◆ Exercise description ◆
Exactly retype the opening line of the entries and every line after it, ending with the line that contains "The image size is (1513, 784).". Skip all pictures.

::: Records for this exercise :::

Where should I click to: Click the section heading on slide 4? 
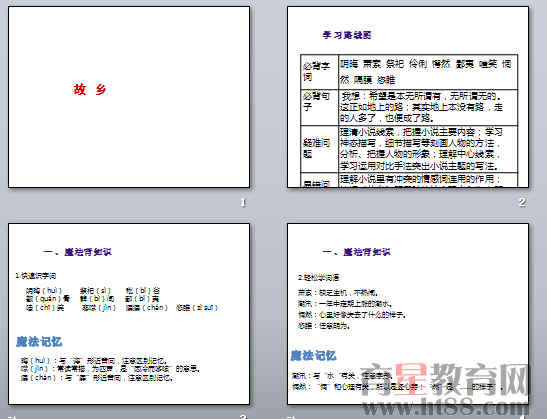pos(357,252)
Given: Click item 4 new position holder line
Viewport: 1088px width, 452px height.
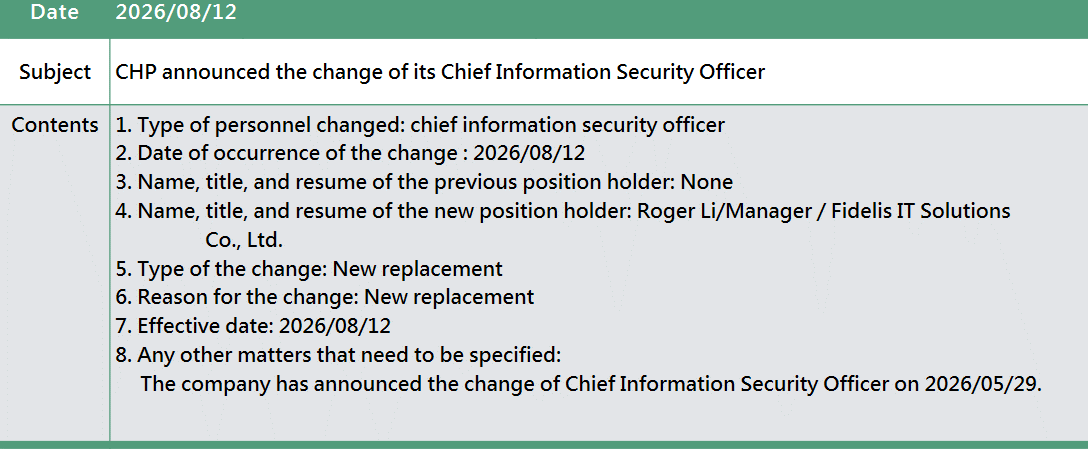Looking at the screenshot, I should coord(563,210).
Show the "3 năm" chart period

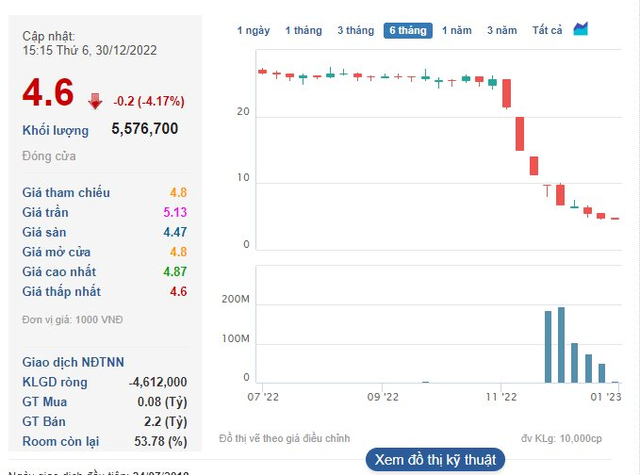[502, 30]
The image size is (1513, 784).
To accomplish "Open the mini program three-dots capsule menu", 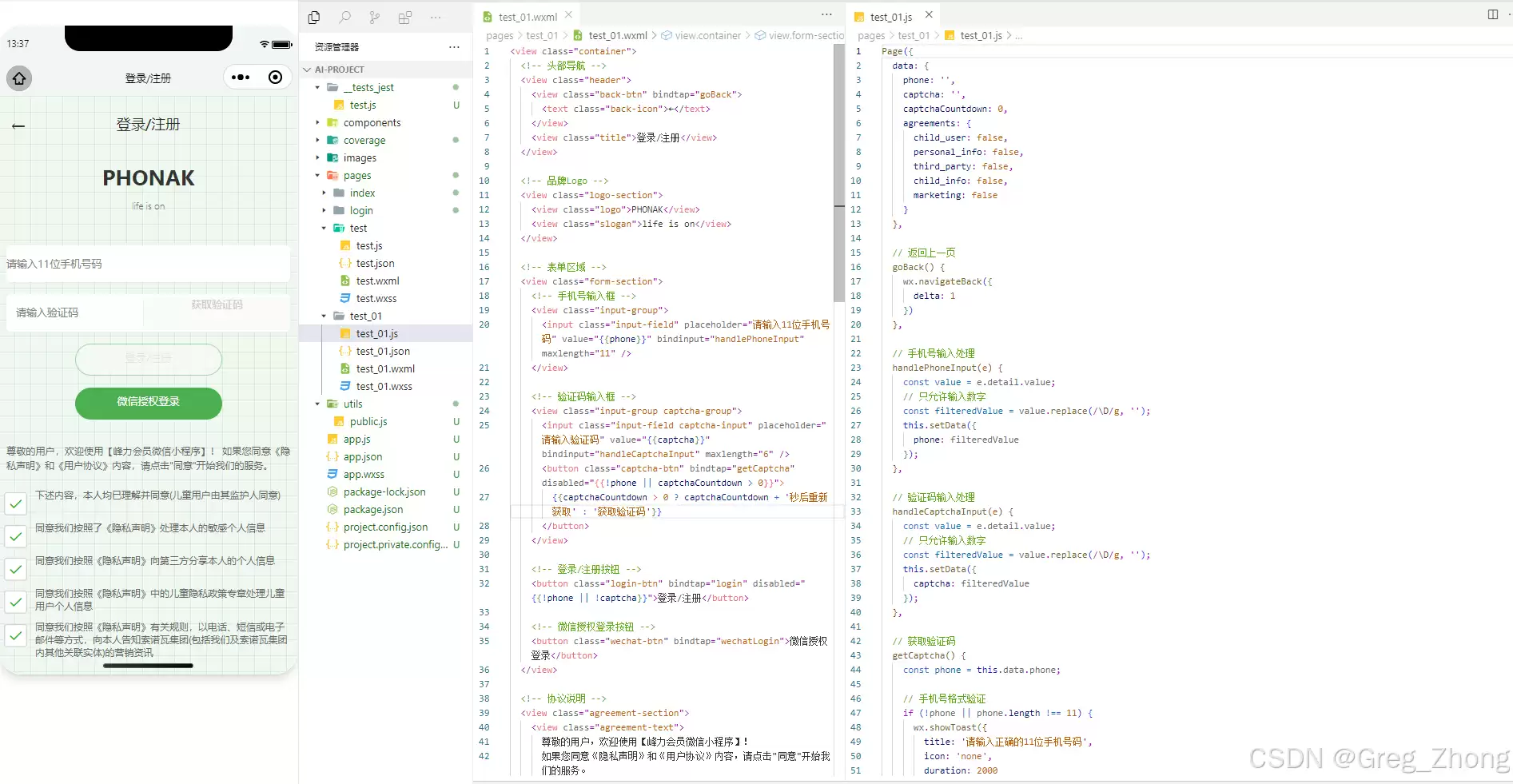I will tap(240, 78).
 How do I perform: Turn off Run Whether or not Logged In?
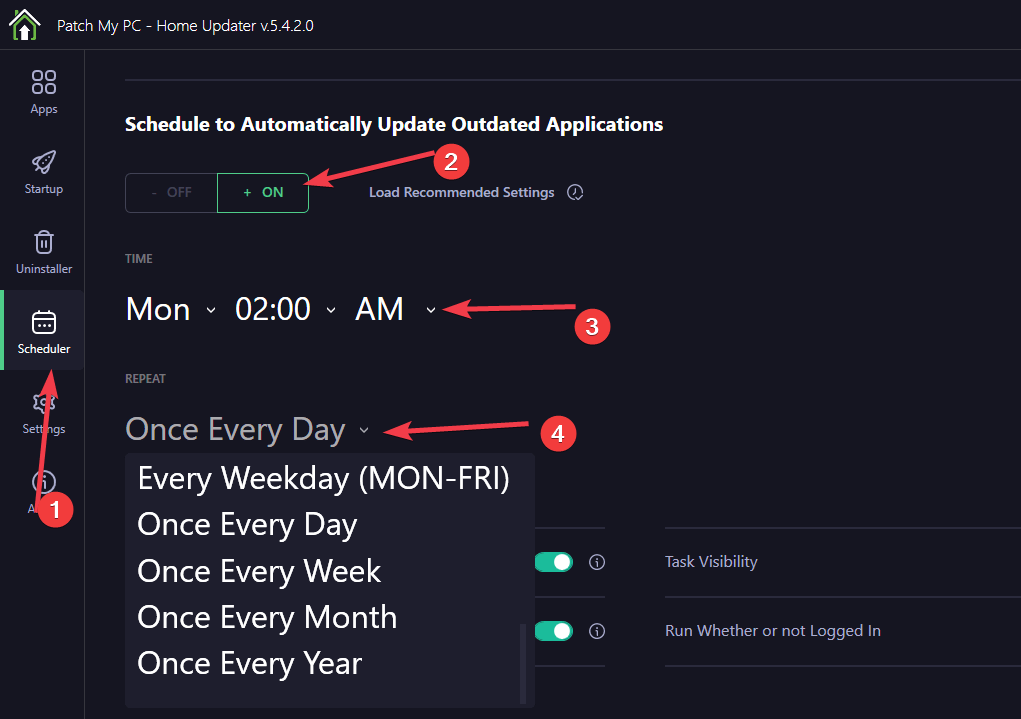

:::

◆ Response below ◆
Where should I click to: Click the section heading on slide 4? 
pos(357,252)
Given: Click item 4 new position holder line
Viewport: 1088px width, 452px height.
Looking at the screenshot, I should coord(563,210).
Show the "3 năm" chart period

[502, 30]
The image size is (1513, 784).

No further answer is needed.